[RECORDS FOR PROCESSING]:

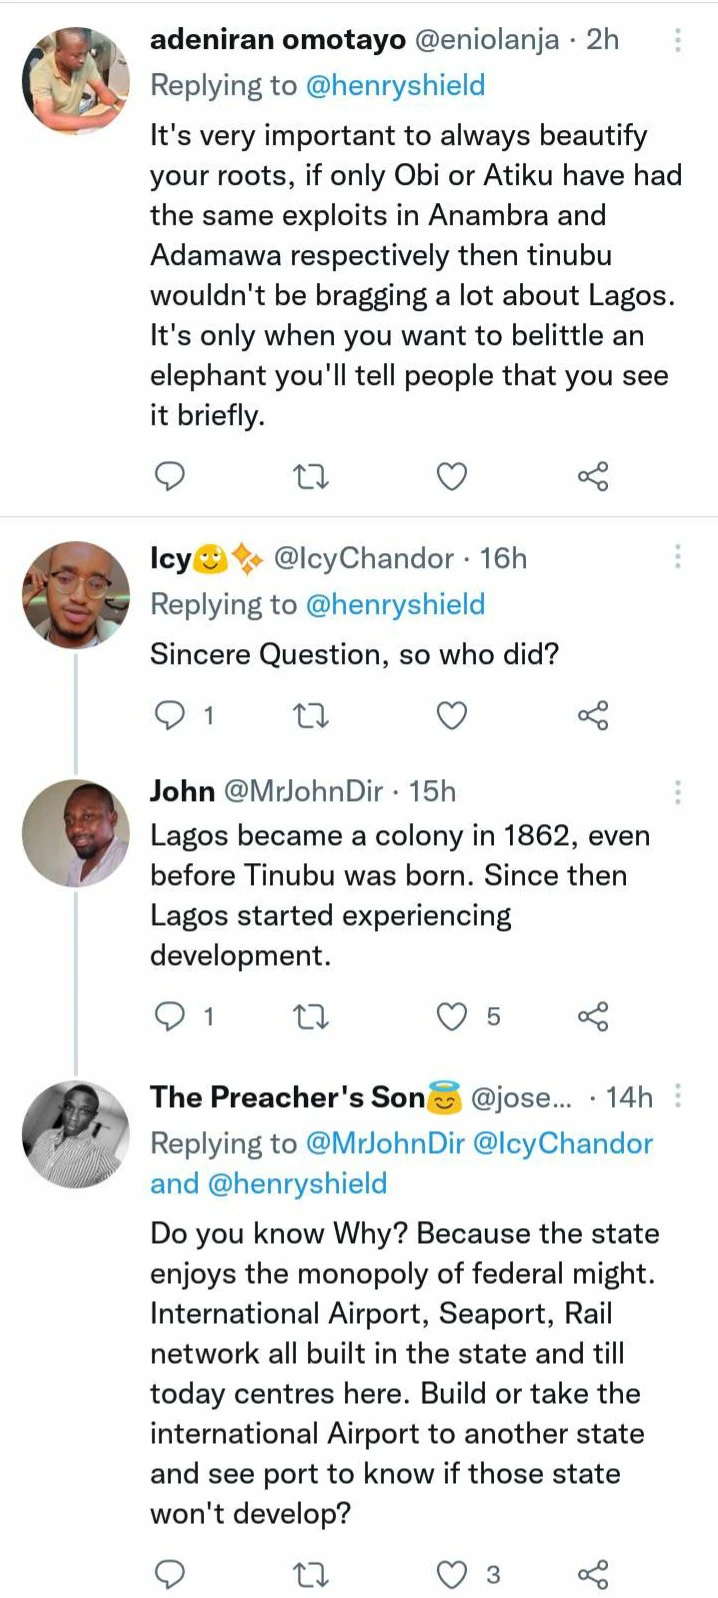Open the @henryshield link in adeniran's reply
The width and height of the screenshot is (718, 1598).
point(395,85)
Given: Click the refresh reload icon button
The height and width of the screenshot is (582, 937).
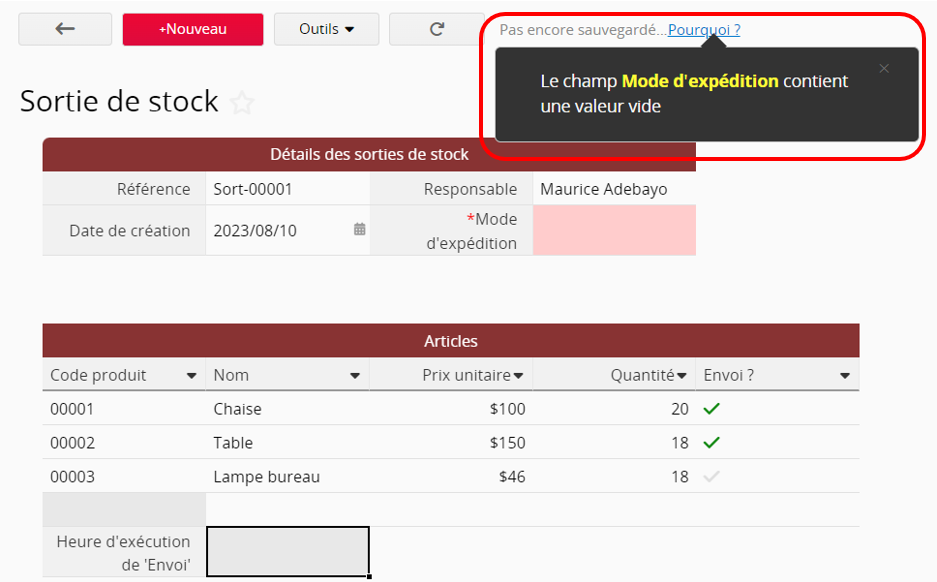Looking at the screenshot, I should (x=436, y=29).
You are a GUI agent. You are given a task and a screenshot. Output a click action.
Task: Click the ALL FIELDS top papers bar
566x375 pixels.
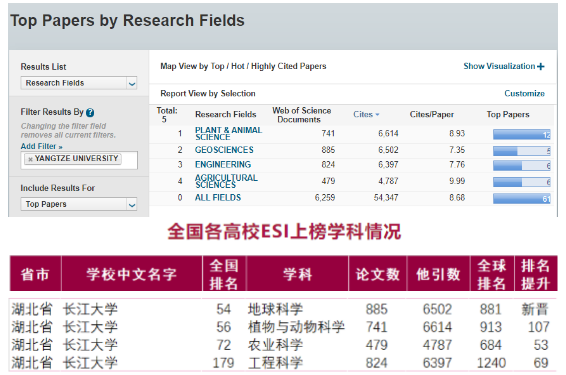(522, 199)
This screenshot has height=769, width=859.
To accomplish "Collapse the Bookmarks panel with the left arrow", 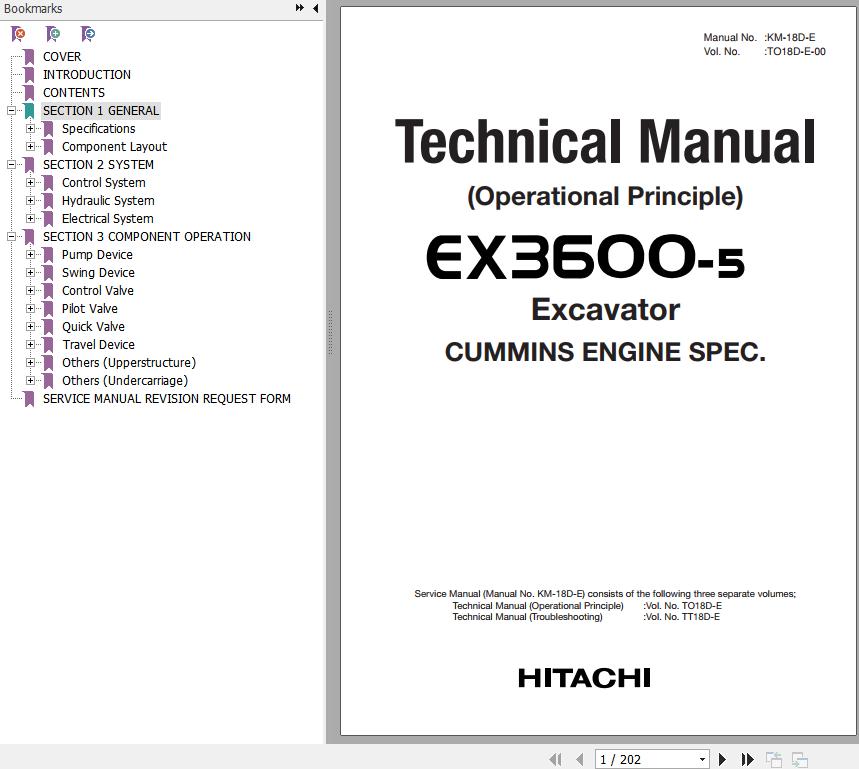I will pos(316,8).
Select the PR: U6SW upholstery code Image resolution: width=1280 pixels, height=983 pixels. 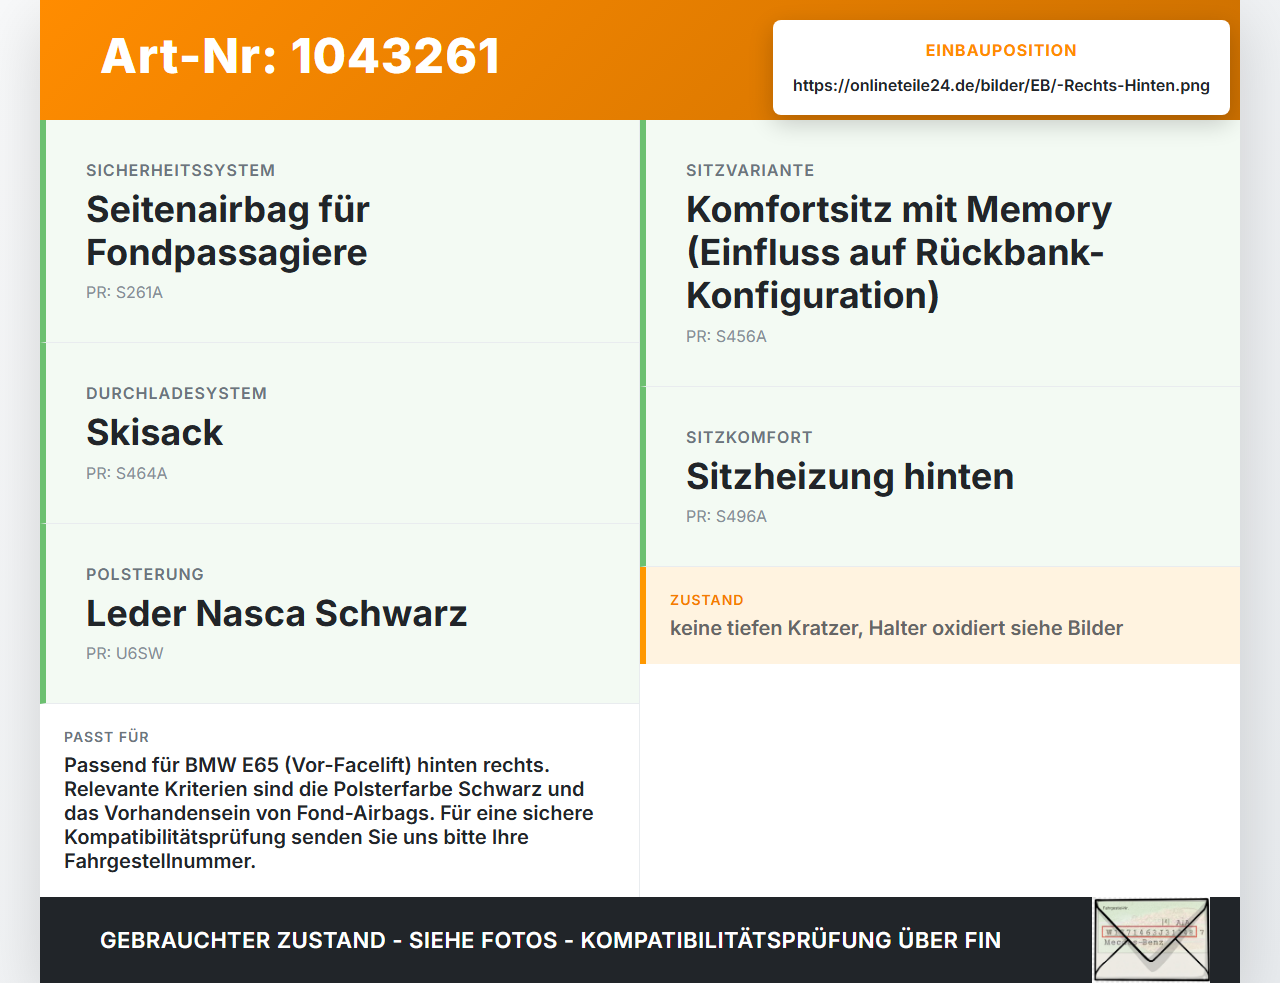[124, 654]
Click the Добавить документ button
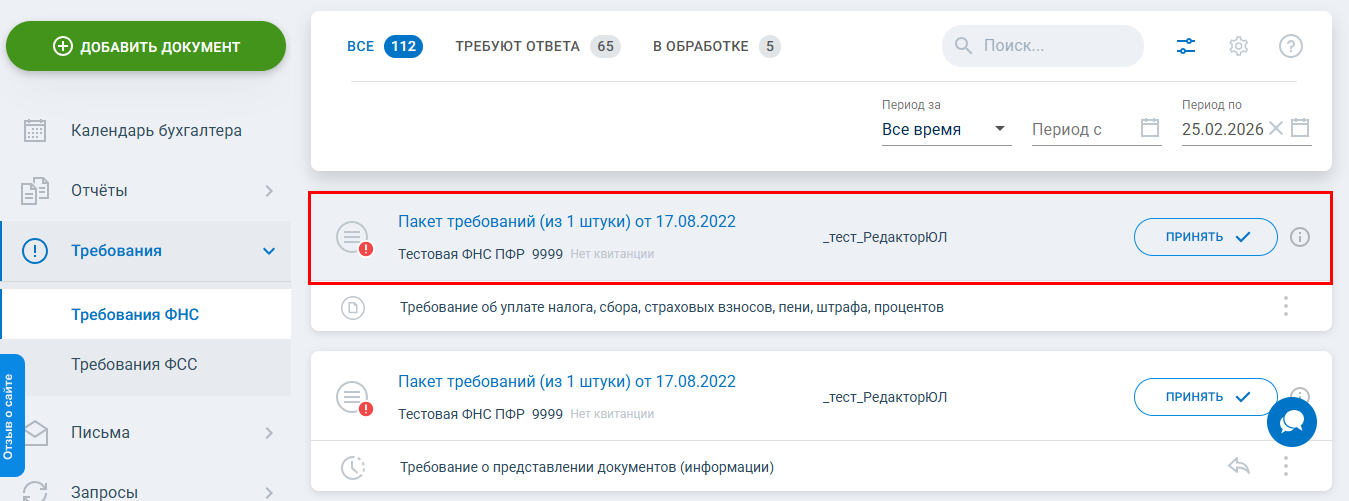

[WHAT THIS TASK INVOLVES]: All lines of the data that hold "button" need to be copied.

[ANSWER SPACE]:
Given: Click the refresh reload icon button
Click the Добавить документ button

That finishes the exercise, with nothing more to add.